EXCERPTED TEXT>
┌──

The recent news that Canada’s chief public health officer Dr. Theresa Tam had revised her opinion to recommend the wearing of non-medical masks was met with a chorus of negative coverage regarding the implications for “public trust.” But research indicates how the public is engaged in policy discussions matters more for the maintenance of trust in public institutions than “getting it right” the first time.

In early April, Tam stated: “The special advisory committee on COVID-19 has come to a consensus that wearing a non-medical mask, even if you have no symptoms, is an additional measure that you can take to protect others around you.” In response, The Globe and Mail’s Robyn Urback suggested Tam’s backtracking on non-medical masks (and her prior about-face on travel restrictions) had the potential to damage public trust. She wrote: “if people can’t trust the individuals issuing the directives, they will be far less inclined to follow their instructions.”

In a similar refrain, National Post columnist Colby Cosh argued that “people in Dr. Tam’s position will find it difficult to recoup the goodwill they have clumsily spilled.” Yet, public trust remains high.

Here’s a lesson policy-makers should learn: transparency and engagement with citizen feedback, even if it leads to “flip flopping,” is more likely to increase public trust than erode it. While COVID-19 is a new and novel threat, it is at its heart a policy crisis and as such, it shares some central tenets that shape our understanding of how policy actors should respond.

Periods of crisis are marked by significant problem complexity. Policy actors like Tam and Prime Minister Justin Trudeau experience uncertainty in which both the extent of the potential harm that could occur and the probability of occurrence are undefined.

Officials have projections with respect to the extent of potential harm, but those projections vary dramatically between best- and worst-case scenarios and depend entirely on a shifting understanding of the scope of the problem as they await the return of test results.

Policy-makers themselves carry different cognitive frames that shape how they think about and respond to the COVID-19 problem. Meanwhile, citizens and politicians alike have material, health, family and personal security interests that need to be resolved. But which of these interests needs to be prioritized, and when, is constantly changing.

In the face of this complexity, governments can learn in two ways. First, they can choose to learn primarily from experts (epistemic learning). In a crisis of this nature, we want government to be learning from experts. But as the crisis drags on, epistemic learning is not enough to maintain public trust.

In periods of rapid and transformative change, governments should also engage in the second type of learning: reflexive learning. Reflexive learning describes processes of “collective puzzling” in which decision makers engage with a “wide range of actors and viewpoints” – including citizens – during processes of policy-making.

└──

[Collected data]
┌──

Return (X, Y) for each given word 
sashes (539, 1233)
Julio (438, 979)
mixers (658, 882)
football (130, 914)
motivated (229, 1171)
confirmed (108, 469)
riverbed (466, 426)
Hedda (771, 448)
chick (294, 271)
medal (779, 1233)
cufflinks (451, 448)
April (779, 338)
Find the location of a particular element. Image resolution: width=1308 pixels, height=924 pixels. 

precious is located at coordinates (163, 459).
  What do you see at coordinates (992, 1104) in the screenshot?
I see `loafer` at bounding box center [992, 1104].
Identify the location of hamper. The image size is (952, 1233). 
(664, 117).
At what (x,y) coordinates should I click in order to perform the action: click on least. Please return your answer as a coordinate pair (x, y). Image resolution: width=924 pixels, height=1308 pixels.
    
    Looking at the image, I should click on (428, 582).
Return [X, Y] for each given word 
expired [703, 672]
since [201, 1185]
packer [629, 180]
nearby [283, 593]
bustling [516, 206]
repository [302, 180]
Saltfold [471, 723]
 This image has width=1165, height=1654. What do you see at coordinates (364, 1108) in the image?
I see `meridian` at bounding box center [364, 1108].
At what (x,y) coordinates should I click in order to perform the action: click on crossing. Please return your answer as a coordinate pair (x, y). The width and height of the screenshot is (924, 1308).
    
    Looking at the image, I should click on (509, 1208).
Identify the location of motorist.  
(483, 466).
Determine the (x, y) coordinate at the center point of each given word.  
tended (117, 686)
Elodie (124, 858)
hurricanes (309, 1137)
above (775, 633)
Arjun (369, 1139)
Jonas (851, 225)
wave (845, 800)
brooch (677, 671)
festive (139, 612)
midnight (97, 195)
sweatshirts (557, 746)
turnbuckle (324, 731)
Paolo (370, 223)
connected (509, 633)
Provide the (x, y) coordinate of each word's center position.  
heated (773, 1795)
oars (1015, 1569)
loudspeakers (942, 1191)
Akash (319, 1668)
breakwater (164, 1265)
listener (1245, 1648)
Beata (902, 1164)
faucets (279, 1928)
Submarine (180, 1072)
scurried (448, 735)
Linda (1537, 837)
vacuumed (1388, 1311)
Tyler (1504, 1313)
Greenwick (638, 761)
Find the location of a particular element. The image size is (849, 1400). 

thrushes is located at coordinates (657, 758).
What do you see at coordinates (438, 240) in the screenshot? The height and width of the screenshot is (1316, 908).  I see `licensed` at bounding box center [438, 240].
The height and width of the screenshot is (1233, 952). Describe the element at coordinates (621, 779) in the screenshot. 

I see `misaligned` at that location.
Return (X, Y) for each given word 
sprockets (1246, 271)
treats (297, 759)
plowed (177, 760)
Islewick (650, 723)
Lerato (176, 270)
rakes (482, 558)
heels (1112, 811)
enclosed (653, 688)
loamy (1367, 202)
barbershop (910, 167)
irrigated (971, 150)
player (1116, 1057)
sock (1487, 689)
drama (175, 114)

└──

TASK GOAL> Translate this sentence from the article on public trust during COVID-19 into Spanish: "Periods of crisis are marked by significant problem complexity."

ANSWER FOR THE TASK> Los períodos de crisis se caracterizan por una complejidad significativa de los problemas.